### WHAT NEEDS TO BE DONE
Please write out exactly the lines of the data below from the line holding "This screenshot has height=506, width=900." through the line holding "Task: Select the title", and leave out the rest.

### INPUT DATA
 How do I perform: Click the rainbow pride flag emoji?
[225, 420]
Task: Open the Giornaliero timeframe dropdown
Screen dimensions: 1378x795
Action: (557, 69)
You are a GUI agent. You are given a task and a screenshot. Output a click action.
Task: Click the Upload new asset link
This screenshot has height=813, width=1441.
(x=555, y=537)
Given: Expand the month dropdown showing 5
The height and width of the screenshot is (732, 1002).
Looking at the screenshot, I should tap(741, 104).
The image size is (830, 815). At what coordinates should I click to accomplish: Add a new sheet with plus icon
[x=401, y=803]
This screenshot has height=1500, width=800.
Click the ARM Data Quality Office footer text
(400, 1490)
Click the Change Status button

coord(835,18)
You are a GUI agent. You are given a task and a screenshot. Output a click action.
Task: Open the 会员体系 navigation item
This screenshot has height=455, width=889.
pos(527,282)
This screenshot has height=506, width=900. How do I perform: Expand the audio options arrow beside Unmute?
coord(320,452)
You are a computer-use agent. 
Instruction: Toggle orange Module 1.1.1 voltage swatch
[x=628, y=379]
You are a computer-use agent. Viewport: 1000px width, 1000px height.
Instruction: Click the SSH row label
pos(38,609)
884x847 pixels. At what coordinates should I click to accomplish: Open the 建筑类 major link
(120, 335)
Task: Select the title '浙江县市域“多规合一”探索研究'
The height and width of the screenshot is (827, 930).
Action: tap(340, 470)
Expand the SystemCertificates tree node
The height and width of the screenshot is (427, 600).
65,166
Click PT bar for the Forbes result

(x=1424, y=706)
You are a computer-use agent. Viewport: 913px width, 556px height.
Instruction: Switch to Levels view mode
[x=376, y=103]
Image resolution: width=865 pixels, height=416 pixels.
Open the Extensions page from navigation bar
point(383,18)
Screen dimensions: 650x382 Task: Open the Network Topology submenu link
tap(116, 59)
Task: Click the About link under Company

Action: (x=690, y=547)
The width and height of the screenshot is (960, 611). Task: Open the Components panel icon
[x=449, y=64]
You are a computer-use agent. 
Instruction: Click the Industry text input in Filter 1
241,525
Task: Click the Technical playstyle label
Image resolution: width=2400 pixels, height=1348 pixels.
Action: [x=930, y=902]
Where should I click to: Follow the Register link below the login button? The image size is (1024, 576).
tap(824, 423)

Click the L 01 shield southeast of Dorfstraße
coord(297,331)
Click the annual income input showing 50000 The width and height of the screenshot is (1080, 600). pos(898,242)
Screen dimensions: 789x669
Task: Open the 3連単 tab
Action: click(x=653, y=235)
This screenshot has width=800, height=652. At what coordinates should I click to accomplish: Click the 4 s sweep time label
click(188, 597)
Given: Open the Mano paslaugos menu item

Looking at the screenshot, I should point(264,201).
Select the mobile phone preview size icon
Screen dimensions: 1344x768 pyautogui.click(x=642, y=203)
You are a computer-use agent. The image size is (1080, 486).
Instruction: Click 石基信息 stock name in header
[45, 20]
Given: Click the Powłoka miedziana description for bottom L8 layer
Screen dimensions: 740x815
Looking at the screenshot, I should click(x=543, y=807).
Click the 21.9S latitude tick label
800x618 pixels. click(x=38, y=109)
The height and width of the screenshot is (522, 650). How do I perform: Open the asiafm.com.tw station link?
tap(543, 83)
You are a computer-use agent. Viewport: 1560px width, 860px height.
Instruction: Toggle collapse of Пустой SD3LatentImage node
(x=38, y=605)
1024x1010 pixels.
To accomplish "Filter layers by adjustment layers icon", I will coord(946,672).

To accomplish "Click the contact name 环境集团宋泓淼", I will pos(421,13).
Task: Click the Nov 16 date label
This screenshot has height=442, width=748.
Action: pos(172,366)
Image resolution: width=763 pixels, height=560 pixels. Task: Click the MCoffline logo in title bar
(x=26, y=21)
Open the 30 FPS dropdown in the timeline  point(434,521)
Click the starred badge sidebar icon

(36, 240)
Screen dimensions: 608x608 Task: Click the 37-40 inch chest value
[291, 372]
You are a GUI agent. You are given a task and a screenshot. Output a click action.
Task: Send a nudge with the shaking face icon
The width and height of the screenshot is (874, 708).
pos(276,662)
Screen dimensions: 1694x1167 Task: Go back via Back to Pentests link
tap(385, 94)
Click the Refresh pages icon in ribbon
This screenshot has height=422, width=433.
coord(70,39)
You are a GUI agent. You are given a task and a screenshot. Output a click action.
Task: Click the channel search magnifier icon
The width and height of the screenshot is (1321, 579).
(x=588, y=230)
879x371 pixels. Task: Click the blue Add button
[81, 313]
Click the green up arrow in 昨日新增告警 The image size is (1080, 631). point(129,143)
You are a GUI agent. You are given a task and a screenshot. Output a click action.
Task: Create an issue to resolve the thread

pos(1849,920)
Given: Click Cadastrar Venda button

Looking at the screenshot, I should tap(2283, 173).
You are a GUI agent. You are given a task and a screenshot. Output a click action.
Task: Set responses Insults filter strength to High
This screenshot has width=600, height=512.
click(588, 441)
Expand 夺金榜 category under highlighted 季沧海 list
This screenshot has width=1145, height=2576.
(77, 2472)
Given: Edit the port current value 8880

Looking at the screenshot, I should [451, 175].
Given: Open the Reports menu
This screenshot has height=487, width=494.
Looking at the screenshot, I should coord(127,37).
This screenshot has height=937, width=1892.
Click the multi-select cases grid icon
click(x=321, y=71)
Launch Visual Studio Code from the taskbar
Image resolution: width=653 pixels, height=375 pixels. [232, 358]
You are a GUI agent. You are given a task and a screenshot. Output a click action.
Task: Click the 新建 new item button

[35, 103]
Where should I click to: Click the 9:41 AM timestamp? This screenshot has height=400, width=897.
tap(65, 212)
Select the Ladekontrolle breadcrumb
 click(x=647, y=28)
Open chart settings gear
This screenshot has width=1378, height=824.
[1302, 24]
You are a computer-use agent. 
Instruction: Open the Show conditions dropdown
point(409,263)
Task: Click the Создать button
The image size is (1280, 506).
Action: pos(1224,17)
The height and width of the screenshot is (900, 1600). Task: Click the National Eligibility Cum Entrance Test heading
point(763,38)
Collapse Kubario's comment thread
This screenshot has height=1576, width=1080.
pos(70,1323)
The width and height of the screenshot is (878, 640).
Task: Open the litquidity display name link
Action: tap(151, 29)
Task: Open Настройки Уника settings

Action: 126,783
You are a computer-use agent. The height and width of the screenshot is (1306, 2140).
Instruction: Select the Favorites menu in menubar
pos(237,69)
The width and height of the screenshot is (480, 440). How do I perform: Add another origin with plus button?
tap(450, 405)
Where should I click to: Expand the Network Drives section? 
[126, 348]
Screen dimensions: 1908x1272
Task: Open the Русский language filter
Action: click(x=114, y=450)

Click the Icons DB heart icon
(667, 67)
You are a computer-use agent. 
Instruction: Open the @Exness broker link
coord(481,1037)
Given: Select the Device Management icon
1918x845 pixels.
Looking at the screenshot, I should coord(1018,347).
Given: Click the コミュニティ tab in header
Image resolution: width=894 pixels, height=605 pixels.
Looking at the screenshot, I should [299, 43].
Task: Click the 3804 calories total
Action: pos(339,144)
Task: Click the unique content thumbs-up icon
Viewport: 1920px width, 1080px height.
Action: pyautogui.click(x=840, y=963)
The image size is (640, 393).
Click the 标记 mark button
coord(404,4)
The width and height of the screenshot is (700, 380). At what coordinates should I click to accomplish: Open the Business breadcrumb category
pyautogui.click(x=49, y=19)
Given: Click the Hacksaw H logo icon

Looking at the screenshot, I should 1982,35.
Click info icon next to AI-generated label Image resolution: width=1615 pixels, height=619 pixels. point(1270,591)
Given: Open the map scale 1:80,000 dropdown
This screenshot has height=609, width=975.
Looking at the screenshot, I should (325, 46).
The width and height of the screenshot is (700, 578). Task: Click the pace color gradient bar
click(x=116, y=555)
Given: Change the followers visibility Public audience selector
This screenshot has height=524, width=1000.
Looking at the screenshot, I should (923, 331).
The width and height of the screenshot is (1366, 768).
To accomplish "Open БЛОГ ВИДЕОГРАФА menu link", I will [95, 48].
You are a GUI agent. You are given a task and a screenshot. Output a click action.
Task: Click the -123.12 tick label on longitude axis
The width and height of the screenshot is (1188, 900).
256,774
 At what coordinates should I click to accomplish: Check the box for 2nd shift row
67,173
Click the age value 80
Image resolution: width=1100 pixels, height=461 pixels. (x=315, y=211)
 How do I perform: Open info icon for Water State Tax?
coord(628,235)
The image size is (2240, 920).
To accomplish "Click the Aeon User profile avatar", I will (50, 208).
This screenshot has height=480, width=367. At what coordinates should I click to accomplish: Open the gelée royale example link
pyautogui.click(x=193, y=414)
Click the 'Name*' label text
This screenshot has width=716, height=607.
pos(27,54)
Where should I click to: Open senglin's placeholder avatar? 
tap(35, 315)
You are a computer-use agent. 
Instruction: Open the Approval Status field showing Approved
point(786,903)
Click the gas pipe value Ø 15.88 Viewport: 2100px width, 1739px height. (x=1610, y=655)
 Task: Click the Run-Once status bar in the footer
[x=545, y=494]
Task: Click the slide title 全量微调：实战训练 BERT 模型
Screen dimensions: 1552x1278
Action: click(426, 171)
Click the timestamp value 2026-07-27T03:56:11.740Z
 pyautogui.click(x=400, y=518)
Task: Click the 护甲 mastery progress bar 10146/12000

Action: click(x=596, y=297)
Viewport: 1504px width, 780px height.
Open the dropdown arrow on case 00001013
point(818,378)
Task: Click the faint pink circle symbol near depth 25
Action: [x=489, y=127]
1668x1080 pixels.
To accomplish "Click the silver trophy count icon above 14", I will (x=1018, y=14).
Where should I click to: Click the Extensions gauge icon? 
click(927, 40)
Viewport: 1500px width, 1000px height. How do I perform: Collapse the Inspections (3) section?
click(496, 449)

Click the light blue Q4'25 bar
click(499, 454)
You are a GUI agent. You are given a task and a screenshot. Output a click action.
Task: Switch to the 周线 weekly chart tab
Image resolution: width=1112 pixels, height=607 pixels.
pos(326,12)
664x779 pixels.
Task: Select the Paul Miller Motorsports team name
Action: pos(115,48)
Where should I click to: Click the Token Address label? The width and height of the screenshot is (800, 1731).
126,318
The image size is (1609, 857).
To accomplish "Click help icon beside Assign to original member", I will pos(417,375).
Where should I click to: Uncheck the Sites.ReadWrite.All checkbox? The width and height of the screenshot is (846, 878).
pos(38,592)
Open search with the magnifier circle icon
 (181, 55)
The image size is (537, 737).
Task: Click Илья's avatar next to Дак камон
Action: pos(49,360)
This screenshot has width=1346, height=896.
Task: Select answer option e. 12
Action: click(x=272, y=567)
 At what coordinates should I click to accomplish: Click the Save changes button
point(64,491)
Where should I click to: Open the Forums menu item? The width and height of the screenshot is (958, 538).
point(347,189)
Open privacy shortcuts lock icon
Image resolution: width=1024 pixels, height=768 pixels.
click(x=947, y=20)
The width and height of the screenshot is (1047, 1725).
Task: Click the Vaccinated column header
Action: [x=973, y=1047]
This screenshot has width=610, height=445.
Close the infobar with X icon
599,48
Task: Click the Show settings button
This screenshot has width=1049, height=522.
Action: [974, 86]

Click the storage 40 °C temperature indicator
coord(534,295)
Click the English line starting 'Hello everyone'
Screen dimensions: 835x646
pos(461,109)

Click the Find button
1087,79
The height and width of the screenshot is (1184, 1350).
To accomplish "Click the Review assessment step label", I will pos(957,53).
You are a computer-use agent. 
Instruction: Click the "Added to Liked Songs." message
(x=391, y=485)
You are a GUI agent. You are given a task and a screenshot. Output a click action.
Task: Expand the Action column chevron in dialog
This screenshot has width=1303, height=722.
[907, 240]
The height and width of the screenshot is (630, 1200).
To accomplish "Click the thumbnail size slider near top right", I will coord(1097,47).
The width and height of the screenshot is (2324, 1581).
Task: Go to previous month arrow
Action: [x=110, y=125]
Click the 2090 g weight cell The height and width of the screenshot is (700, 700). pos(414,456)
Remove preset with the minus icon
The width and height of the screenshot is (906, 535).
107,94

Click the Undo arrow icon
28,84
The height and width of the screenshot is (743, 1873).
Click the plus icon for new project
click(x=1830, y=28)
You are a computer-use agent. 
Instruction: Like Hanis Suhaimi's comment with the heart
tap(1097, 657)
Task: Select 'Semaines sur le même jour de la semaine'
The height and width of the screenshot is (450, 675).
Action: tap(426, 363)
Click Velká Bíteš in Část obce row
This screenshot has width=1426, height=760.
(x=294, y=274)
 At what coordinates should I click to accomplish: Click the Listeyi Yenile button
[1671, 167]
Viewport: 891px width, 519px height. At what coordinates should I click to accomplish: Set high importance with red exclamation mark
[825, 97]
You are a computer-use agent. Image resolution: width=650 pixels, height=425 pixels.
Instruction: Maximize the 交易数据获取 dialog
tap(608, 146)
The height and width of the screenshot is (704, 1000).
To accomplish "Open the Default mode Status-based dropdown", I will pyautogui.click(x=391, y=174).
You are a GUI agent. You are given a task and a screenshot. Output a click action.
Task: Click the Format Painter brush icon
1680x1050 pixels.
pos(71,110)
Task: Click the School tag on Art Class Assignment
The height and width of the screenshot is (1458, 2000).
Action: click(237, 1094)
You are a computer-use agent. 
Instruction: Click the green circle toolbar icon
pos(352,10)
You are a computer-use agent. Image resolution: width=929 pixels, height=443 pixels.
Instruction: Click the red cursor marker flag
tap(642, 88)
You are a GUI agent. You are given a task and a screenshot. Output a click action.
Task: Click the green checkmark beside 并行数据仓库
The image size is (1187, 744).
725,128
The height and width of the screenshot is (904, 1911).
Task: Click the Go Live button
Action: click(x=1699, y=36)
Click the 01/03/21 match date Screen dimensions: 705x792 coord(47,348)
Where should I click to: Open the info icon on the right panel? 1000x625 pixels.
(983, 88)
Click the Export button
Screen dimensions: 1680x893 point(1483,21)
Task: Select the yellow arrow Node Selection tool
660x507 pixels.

### EXPECTED OUTPUT
This screenshot has height=506, width=900. How do I perform: Expand the audio options arrow beside Unmute?
coord(320,452)
You are a computer-use agent. 
Instruction: Toggle orange Module 1.1.1 voltage swatch
[x=628, y=379]
You are a computer-use agent. Viewport: 1000px width, 1000px height.
Instruction: Click the SSH row label
pos(38,609)
884x847 pixels. At what coordinates should I click to accomplish: Open the 建筑类 major link
(120, 335)
Task: Select the title '浙江县市域“多规合一”探索研究'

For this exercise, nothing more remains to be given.